**What to do**. Read through the entries below and copy each line where "sidebar" turns up.
+ + + + +
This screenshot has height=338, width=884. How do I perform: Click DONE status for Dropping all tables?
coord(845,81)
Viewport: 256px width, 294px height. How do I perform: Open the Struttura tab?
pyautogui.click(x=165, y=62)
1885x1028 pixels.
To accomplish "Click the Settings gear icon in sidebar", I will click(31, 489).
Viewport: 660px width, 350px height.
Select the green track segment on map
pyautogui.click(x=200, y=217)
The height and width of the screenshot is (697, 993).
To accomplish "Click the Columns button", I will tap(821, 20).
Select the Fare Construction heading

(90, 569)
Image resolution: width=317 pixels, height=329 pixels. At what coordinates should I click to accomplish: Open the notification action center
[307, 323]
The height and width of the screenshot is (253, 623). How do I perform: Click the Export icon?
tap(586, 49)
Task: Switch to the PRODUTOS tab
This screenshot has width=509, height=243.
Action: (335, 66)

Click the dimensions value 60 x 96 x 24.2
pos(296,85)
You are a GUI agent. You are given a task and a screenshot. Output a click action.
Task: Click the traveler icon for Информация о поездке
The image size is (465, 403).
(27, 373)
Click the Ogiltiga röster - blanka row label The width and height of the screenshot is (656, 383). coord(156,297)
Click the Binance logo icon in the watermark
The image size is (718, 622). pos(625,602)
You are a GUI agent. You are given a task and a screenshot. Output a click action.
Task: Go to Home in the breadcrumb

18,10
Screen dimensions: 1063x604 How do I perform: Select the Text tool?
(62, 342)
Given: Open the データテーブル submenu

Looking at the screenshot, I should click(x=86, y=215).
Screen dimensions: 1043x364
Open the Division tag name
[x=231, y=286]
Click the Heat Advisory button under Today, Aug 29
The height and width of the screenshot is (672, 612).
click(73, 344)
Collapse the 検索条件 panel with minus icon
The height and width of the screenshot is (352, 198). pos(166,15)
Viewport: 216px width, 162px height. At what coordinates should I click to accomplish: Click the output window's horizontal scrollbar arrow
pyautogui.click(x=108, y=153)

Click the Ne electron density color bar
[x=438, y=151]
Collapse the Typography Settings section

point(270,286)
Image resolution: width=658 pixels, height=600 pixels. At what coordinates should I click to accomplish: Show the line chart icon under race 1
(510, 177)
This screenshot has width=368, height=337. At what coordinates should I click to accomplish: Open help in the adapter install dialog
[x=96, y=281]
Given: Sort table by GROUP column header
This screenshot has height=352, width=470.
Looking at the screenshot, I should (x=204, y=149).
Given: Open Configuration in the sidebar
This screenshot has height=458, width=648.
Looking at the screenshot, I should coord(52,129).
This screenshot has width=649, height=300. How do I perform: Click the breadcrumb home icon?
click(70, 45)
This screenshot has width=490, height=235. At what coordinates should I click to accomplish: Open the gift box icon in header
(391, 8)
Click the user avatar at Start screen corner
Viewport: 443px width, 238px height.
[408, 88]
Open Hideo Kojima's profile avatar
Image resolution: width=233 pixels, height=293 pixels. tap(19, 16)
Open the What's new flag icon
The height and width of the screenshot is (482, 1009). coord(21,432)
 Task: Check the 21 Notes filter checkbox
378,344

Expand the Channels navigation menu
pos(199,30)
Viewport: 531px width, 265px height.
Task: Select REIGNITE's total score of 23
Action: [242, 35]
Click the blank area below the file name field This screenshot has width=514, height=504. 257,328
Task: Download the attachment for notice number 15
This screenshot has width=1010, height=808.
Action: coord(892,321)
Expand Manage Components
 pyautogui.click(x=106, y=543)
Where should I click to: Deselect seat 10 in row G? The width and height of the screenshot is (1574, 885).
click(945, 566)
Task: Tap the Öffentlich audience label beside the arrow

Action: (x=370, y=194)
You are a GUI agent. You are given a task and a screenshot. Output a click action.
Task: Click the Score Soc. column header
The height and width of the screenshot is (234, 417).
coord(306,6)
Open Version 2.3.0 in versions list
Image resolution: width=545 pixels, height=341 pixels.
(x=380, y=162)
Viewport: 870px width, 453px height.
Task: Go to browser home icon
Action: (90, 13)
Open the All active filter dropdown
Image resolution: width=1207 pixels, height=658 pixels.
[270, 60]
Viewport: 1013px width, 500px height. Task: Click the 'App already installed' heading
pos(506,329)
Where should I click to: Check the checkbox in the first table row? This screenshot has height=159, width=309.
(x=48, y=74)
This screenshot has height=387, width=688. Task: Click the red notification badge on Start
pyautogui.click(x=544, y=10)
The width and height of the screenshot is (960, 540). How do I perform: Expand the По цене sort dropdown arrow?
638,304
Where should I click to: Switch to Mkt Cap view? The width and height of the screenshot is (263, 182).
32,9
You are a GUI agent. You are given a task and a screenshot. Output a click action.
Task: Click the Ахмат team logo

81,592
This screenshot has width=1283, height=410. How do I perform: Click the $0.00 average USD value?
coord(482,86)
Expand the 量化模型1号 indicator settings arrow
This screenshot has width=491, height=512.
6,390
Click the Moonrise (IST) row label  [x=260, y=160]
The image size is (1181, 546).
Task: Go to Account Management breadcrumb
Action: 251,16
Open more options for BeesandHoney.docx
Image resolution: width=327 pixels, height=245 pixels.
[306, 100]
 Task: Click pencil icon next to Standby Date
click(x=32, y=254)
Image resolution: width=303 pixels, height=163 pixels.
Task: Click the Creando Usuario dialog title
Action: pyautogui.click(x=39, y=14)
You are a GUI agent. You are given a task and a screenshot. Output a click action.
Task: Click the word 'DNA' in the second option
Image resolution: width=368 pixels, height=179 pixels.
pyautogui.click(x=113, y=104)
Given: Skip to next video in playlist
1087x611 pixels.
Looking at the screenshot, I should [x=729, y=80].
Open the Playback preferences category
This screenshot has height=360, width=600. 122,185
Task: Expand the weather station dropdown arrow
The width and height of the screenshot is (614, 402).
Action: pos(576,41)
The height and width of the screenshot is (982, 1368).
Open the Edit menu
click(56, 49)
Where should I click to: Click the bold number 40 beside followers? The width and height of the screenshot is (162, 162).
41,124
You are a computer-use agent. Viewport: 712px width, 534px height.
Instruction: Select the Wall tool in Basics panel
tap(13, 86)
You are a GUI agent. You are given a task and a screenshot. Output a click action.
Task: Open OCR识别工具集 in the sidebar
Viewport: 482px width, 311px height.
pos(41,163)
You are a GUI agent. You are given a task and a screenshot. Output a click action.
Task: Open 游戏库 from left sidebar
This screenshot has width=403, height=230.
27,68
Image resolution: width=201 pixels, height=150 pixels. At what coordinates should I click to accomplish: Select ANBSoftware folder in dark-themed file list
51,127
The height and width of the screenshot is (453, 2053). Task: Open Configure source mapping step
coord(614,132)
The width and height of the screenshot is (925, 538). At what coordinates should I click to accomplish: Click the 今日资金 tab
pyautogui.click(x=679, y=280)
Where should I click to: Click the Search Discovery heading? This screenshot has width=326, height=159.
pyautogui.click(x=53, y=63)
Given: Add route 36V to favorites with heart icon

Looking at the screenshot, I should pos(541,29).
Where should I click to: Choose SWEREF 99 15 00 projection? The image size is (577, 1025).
+ + + + +
**Task answer**.
To accomplish "Click the Settings gear icon in sidebar", I will click(31, 489).
Given: Open Configuration in the sidebar
Task: Open OCR识别工具集 in the sidebar
Task: Open 游戏库 from left sidebar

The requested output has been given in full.